§ **Task objective**: Each line that includes the word "will" should be copied from the records.

*** Begin section ***

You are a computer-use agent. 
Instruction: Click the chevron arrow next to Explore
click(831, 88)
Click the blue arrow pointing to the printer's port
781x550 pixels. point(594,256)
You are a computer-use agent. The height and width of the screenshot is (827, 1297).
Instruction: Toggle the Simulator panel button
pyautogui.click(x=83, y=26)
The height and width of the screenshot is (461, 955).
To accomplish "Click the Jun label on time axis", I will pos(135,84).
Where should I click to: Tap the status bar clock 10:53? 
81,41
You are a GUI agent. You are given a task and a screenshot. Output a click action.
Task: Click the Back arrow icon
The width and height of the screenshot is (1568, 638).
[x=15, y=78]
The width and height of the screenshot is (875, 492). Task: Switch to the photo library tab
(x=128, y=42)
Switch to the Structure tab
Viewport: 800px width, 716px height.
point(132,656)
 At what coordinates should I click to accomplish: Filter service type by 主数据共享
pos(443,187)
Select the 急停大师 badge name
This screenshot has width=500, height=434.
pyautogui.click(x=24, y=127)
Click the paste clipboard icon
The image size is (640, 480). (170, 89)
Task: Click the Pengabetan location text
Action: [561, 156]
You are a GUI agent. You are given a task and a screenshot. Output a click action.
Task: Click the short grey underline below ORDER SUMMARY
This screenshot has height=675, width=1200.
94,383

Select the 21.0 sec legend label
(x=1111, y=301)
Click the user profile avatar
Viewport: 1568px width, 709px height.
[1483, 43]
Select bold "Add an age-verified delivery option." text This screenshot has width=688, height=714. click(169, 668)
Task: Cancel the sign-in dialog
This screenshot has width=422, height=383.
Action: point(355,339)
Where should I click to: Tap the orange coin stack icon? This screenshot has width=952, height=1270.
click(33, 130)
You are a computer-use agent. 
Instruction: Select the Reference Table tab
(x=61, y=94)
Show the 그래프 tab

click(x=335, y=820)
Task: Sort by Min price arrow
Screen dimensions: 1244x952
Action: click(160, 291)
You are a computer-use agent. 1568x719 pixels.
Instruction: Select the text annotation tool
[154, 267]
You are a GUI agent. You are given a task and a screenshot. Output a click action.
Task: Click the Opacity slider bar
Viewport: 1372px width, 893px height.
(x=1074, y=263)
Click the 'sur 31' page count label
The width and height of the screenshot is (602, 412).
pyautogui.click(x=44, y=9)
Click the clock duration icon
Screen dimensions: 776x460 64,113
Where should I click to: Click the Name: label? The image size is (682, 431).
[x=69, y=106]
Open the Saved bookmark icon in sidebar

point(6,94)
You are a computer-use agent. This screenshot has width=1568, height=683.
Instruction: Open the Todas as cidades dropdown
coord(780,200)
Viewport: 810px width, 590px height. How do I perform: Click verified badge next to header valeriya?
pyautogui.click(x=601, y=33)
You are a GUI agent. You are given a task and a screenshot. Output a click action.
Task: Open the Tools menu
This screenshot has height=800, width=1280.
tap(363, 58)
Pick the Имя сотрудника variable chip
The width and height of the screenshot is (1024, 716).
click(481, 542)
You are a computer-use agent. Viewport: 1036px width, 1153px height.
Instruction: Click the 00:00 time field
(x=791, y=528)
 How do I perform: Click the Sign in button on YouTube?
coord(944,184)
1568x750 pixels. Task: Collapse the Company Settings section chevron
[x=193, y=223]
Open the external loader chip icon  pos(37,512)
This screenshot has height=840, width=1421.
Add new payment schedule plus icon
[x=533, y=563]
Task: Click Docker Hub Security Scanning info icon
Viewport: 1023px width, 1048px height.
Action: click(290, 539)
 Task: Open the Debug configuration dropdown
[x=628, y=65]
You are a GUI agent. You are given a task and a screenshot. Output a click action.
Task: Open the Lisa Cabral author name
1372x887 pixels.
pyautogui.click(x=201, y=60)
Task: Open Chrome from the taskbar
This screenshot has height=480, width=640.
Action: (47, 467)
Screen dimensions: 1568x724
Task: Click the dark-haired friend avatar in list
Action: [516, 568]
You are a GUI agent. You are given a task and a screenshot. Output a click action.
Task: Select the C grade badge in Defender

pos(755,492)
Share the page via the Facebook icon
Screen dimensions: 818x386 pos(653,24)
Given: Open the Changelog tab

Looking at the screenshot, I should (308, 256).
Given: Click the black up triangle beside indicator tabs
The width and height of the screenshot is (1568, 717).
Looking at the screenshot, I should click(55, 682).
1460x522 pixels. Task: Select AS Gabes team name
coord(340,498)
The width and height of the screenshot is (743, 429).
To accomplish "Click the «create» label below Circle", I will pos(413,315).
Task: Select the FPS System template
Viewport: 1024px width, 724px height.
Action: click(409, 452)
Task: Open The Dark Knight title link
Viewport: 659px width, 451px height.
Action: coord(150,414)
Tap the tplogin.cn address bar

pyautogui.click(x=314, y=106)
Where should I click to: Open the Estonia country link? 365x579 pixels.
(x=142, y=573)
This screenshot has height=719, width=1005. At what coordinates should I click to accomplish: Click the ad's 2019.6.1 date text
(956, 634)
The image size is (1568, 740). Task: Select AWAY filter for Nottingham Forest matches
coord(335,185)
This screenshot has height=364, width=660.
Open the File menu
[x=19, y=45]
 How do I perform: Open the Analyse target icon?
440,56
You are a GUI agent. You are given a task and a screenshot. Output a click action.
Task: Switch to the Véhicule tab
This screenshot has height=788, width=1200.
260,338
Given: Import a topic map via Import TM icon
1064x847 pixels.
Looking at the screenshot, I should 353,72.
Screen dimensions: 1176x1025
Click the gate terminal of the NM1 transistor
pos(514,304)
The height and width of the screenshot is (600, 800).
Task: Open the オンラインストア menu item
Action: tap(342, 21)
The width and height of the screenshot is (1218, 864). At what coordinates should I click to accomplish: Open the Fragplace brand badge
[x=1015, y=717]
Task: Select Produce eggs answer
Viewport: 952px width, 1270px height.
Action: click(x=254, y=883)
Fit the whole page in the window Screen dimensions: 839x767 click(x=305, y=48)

*** End section ***

§ **Task result**:
To accomplish "Click the Jun label on time axis", I will pos(135,84).
To accomplish "Click the «create» label below Circle", I will pos(413,315).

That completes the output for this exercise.